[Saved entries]
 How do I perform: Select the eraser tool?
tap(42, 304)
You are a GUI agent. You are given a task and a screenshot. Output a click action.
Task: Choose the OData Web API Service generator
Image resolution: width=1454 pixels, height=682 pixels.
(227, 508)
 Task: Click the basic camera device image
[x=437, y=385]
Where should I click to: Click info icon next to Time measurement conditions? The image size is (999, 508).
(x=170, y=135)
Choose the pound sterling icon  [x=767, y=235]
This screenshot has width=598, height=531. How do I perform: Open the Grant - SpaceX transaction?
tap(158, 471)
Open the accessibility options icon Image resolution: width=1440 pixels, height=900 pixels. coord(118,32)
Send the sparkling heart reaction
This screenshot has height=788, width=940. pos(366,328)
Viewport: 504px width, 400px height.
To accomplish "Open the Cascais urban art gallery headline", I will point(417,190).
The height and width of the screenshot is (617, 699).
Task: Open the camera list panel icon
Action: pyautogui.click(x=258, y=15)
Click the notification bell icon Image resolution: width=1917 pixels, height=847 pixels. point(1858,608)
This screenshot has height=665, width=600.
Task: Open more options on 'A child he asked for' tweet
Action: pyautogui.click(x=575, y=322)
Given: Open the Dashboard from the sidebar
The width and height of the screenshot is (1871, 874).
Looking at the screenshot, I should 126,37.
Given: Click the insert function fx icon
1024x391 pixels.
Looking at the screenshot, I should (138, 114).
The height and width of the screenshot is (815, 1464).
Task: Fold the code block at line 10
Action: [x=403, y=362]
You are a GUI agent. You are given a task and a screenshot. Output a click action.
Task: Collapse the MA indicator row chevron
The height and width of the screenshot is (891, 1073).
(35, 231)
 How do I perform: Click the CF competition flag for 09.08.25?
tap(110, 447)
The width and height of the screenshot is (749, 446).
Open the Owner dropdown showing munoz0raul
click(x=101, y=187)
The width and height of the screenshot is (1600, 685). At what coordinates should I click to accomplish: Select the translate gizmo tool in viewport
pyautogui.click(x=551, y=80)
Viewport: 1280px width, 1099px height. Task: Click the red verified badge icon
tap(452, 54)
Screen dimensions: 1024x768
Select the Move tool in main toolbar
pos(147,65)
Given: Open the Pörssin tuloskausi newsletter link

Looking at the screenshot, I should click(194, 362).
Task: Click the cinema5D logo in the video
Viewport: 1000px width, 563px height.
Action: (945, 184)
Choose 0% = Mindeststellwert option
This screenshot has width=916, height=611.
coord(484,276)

### PROMPT:
Each record is to be repeated exactly.

### COMPLETED EXERCISE:
 How do I perform: Select the eraser tool?
tap(42, 304)
You are a GUI agent. You are given a task and a screenshot. Output a click action.
Task: Choose the OData Web API Service generator
Image resolution: width=1454 pixels, height=682 pixels.
(227, 508)
 Task: Click the basic camera device image
[x=437, y=385]
Where should I click to: Click info icon next to Time measurement conditions? The image size is (999, 508).
(x=170, y=135)
Choose the pound sterling icon  [x=767, y=235]
This screenshot has width=598, height=531. How do I perform: Open the Grant - SpaceX transaction?
tap(158, 471)
Open the accessibility options icon Image resolution: width=1440 pixels, height=900 pixels. coord(118,32)
Send the sparkling heart reaction
This screenshot has height=788, width=940. pos(366,328)
Viewport: 504px width, 400px height.
To accomplish "Open the Cascais urban art gallery headline", I will point(417,190).
The height and width of the screenshot is (617, 699).
Task: Open the camera list panel icon
Action: pyautogui.click(x=258, y=15)
Click the notification bell icon Image resolution: width=1917 pixels, height=847 pixels. point(1858,608)
This screenshot has height=665, width=600.
Task: Open more options on 'A child he asked for' tweet
Action: pyautogui.click(x=575, y=322)
Given: Open the Dashboard from the sidebar
The width and height of the screenshot is (1871, 874).
Looking at the screenshot, I should 126,37.
Given: Click the insert function fx icon
1024x391 pixels.
Looking at the screenshot, I should (138, 114).
The height and width of the screenshot is (815, 1464).
Task: Fold the code block at line 10
Action: [x=403, y=362]
You are a GUI agent. You are given a task and a screenshot. Output a click action.
Task: Collapse the MA indicator row chevron
The height and width of the screenshot is (891, 1073).
(35, 231)
 How do I perform: Click the CF competition flag for 09.08.25?
tap(110, 447)
The width and height of the screenshot is (749, 446).
Open the Owner dropdown showing munoz0raul
click(x=101, y=187)
The width and height of the screenshot is (1600, 685). At what coordinates should I click to accomplish: Select the translate gizmo tool in viewport
pyautogui.click(x=551, y=80)
Viewport: 1280px width, 1099px height. Task: Click the red verified badge icon
tap(452, 54)
Screen dimensions: 1024x768
Select the Move tool in main toolbar
pos(147,65)
Given: Open the Pörssin tuloskausi newsletter link

Looking at the screenshot, I should click(194, 362).
Task: Click the cinema5D logo in the video
Viewport: 1000px width, 563px height.
Action: (945, 184)
Choose 0% = Mindeststellwert option
This screenshot has width=916, height=611.
coord(484,276)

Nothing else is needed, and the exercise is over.